El panorama social y laboral de Argentina atraviesa un momento crítico, según el secretario general de la CGT, Jorge Sola, quien ha expresado un diagnóstico contundente sobre la situación actual del país. En un contexto marcado por crecientes tensiones entre el sindicalismo y el Gobierno, Sola ha señalado la necesidad urgente de canalizar el descontento social que se ha manifestado en diversas formas. “Es extraño el momento social que atraviesa el país”, afirmó, resaltando que la central obrera debe desempeñar un rol protagónico en la defensa de los derechos de los trabajadores ante las reformas que se consideran perjudiciales.
La estrategia de confrontación que ha adoptado la CGT es clara: la central obrera se opone a las medidas implementadas por el Gobierno y ha intensificado las actividades de protesta como respuesta a las dificultades que enfrentan los trabajadores en el día a día. Sola enfatizó que “la solución gremial es oponernos como hacemos y lo hemos hecho”, reiterando el compromiso de la organización de defender los intereses de los trabajadores.
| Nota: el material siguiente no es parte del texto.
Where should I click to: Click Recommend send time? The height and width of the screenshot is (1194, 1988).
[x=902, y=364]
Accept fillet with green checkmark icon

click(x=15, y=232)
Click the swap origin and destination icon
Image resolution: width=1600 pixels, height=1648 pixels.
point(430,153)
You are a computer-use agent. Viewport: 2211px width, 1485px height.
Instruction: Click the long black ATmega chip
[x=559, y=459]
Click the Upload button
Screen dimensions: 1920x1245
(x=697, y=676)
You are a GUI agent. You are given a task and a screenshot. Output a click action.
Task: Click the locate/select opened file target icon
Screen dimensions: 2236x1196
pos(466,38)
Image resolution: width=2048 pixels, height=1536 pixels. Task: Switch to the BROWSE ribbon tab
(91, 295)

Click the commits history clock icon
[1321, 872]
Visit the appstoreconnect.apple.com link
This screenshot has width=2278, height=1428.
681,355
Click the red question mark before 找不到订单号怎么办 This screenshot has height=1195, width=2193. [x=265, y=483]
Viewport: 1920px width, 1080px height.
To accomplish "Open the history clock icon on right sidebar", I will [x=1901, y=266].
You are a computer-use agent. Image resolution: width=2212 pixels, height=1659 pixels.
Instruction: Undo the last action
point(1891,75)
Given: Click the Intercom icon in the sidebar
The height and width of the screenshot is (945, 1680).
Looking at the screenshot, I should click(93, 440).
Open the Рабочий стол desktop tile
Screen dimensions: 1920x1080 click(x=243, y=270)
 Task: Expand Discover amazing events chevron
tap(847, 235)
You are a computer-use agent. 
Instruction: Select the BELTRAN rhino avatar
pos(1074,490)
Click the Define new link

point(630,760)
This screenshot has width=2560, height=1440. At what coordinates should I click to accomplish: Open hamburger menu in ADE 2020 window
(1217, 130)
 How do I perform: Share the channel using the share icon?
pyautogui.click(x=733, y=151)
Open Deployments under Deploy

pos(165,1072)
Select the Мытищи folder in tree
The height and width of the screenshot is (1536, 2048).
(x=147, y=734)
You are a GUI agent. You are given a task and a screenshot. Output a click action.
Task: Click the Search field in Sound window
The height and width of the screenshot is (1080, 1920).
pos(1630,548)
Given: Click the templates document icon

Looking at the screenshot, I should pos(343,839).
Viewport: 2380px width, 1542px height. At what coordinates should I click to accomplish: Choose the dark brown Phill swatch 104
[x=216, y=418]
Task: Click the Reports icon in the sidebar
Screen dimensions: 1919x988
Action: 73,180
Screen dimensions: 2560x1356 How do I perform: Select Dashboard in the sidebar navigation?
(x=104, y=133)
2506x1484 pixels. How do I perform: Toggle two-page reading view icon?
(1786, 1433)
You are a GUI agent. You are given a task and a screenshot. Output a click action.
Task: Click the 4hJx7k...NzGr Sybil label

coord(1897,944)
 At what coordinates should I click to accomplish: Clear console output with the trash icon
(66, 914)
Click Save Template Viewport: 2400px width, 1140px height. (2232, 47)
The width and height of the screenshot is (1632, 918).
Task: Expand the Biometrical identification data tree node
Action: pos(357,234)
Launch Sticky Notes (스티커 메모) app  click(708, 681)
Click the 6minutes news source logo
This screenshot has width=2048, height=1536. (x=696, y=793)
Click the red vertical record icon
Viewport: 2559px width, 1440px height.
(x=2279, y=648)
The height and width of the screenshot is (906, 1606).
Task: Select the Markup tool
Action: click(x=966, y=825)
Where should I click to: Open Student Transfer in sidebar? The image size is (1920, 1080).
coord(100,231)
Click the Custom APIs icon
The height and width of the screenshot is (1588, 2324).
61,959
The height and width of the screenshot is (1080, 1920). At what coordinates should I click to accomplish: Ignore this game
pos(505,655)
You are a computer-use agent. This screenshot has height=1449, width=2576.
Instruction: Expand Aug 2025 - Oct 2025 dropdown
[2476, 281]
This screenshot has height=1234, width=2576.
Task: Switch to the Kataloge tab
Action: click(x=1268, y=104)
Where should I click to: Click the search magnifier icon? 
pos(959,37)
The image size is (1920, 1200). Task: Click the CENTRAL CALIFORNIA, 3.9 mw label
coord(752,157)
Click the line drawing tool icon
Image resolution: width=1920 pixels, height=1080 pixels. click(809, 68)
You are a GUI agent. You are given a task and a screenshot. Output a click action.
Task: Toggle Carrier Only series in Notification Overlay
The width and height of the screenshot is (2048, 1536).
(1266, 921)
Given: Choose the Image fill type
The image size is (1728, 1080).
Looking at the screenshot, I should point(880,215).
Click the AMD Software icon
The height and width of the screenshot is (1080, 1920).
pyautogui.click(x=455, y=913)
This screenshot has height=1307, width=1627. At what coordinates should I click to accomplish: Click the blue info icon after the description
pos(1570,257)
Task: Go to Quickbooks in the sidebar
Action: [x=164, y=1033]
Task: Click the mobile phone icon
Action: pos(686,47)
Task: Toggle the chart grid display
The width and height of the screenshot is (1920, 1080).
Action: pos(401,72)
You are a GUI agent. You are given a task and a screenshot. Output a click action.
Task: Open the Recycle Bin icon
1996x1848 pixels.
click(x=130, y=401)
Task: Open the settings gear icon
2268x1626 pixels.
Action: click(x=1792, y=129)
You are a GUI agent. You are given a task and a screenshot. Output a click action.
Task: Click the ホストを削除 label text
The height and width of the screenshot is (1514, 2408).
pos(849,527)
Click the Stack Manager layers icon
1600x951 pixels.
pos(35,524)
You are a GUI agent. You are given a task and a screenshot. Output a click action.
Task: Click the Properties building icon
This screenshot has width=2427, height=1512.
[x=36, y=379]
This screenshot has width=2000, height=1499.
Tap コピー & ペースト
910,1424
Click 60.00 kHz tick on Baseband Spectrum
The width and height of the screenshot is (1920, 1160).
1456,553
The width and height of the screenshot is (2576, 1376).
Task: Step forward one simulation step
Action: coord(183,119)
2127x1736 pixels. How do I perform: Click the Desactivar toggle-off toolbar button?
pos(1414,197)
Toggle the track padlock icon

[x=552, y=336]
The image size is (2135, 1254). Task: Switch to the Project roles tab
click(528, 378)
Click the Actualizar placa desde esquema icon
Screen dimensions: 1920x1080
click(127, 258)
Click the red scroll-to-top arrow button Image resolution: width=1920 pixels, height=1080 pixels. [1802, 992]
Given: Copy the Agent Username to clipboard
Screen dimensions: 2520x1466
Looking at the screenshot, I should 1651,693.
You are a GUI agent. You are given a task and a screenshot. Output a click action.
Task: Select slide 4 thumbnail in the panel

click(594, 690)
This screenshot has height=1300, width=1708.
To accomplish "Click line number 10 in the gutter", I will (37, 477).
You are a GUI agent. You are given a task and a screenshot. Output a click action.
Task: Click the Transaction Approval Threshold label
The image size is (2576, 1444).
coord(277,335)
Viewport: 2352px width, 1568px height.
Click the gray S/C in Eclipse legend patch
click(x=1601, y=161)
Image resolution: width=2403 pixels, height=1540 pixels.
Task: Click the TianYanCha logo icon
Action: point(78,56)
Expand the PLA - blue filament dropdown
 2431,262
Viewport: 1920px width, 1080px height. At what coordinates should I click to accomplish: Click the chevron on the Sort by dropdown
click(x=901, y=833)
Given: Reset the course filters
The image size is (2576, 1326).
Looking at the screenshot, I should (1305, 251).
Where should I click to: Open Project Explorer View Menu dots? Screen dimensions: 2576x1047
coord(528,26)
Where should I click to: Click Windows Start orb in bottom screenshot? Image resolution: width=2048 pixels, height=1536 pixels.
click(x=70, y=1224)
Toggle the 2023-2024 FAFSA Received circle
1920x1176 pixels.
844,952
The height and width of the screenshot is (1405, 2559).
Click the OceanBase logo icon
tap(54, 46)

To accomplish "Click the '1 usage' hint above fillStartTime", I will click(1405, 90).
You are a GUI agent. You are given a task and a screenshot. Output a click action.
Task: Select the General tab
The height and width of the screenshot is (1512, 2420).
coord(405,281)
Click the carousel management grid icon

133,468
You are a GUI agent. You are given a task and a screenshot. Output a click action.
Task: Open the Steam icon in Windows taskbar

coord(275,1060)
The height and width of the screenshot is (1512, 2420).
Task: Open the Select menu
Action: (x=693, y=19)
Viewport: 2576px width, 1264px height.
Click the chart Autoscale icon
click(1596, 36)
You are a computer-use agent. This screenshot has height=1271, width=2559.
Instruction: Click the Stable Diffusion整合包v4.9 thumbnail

Además, la CGT ha iniciado acciones legales, incluyendo un recurso de amparo, que demuestra su determinación para hacer frente a las reformas laborales que están en discusión.
El análisis del papel del Congreso en la aprobación de la reforma laboral también ocupó un lugar central en las declaraciones de Sola. “La responsabilidad política era de legisladores y legisladoras que se desentendieron del mandato que le dio la gente”, manifestó, refiriéndose a la falta de atención a las necesidades del electorado. Aunque reconoció que el sindicalismo no se opone a cambios que modernicen el trabajo, dejó en claro que la propuesta actual no cumple con esos requisitos. “No le escapamos a la modernización laboral, pero esta ley no lo es”, subrayó, destacando la importancia de un diálogo constructivo en torno a las reformas.
Con miras a las próximas elecciones de 2027, Sola instó a la necesidad de repensar la estrategia política del movimiento peronista. “Hay que construir un proyecto político que vuelva a emocionar a la gente”, indicó, y advirtió que “hoy con el peronismo no alcanza”. En este sentido, el dirigente propuso la formación de un frente amplio que incluya a diversas fuerzas políticas, señalando que “en el radicalismo hay un montón de gente que coincide con nosotros”. Esta declaración sugiere una apertura hacia el diálogo y el entendimiento con otros sectores, lo que podría resultar en un cambio significativo en el panorama político argentino.
Sin embargo, Sola se mostró reticente a discutir candidaturas en este momento. “No podemos empezar por los nombres antes que por el proyecto”, enfatizó, señalando que las discusiones sobre candidatos deben esperar hasta que se establezca un consenso sobre las bases del proyecto político. Esta postura refleja un enfoque más estratégico y menos reactivo, sugiriendo que la CGT busca construir una plataforma sólida antes de entrar en la arena electoral.
Por último, Sola planteó la importancia de dejar atrás las disputas internas que han caracterizado a la oposición en los últimos tiempos. “Hay que dejar de hacer catarsis permanente”, propuso, aludiendo a la necesidad de una unión más efectiva entre las fuerzas opositoras. Su mensaje es claro: la unidad y el diálogo son fundamentales para enfrentar los desafíos que se avecinan, y es esencial que todos los sectores de la política se reúnan en torno a un objetivo común. En un clima de creciente descontento social, la CGT se posiciona como un actor clave en la búsqueda de soluciones que respondan a las demandas de la población.